Sticking with existing solutions is clearly not the answer either, as not only would this mean foregoing the extensive benefits that generative AI technologies have demonstrated over recent years, such as increased productivity, reduced manual tasks, and a healthier bottom line, the report demonstrates that sticking with the status quo isn’t really an option either.

According to Theta Lake, traditional recording solutions, which were designed for phone calls and emails, are “struggling to adapt” to the audio, text, and visual communications of modern UCC platforms.

Irwin Lazar, President and Principal Analyst, Metrigy, agrees that enterprises need to take action to find effective compliance solutions: “Metrigy’s research shows that as new collaboration applications and features rapidly enter the market, most regulated companies struggle with compliance.”

“This leads to almost half of regulated organisations choosing to block apps or features, limiting collaboration effectiveness.”

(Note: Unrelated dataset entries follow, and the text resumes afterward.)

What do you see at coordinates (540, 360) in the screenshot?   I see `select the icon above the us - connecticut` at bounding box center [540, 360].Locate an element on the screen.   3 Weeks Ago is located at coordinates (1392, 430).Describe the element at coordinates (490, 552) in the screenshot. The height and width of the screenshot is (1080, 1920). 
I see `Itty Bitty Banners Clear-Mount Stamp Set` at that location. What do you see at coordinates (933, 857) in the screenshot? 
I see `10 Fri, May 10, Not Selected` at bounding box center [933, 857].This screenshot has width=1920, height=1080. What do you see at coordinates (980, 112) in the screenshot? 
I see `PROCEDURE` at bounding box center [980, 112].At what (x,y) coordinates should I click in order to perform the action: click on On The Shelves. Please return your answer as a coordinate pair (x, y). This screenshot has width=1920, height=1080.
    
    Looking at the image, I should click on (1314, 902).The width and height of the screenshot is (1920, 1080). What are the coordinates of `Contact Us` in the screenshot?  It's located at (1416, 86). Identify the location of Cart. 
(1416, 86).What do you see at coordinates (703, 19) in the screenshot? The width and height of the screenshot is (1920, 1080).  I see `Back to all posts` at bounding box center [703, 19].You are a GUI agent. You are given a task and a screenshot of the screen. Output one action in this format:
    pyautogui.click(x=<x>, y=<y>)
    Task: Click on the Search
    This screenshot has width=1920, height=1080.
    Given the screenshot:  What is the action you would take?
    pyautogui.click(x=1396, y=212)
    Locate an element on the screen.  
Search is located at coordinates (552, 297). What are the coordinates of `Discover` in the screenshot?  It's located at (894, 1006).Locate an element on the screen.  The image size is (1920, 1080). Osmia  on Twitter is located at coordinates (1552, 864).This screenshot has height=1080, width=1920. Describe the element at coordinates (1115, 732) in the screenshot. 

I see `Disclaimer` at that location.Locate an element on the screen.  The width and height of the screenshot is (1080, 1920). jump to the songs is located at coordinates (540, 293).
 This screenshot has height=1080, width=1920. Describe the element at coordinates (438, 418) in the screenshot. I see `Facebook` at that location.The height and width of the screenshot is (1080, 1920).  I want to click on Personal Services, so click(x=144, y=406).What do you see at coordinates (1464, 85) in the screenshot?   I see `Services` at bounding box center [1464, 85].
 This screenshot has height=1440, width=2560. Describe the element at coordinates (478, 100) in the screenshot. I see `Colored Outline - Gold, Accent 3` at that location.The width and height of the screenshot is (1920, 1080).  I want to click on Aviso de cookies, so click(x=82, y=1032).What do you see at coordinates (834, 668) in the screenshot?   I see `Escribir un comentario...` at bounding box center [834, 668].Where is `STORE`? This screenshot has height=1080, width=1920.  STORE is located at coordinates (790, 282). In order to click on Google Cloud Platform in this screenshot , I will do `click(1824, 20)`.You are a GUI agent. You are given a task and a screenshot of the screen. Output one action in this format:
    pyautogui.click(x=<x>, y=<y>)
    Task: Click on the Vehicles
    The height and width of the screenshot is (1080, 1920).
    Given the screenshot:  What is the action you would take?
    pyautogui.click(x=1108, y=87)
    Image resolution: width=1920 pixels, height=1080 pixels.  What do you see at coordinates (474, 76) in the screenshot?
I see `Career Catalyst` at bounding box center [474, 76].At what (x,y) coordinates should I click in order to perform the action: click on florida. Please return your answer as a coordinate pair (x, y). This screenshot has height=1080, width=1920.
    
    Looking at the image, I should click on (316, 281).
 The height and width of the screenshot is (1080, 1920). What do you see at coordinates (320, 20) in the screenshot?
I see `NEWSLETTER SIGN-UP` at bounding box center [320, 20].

Given the large number of fines for failure to properly capture, archive, supervise, and surveil communications in industries such as financial services, it is clear companies need to take a proactive approach toward modernising their compliance capabilities.”

“That includes deploying DCGA solutions like Theta Lake to support a broad range of collaboration capabilities, including generative AI.”

Theta Lake points to its own “unified approach” to DCGA as being able to simultaneously address the cost, data, and efficiency of traditional archives and voice recording solutions.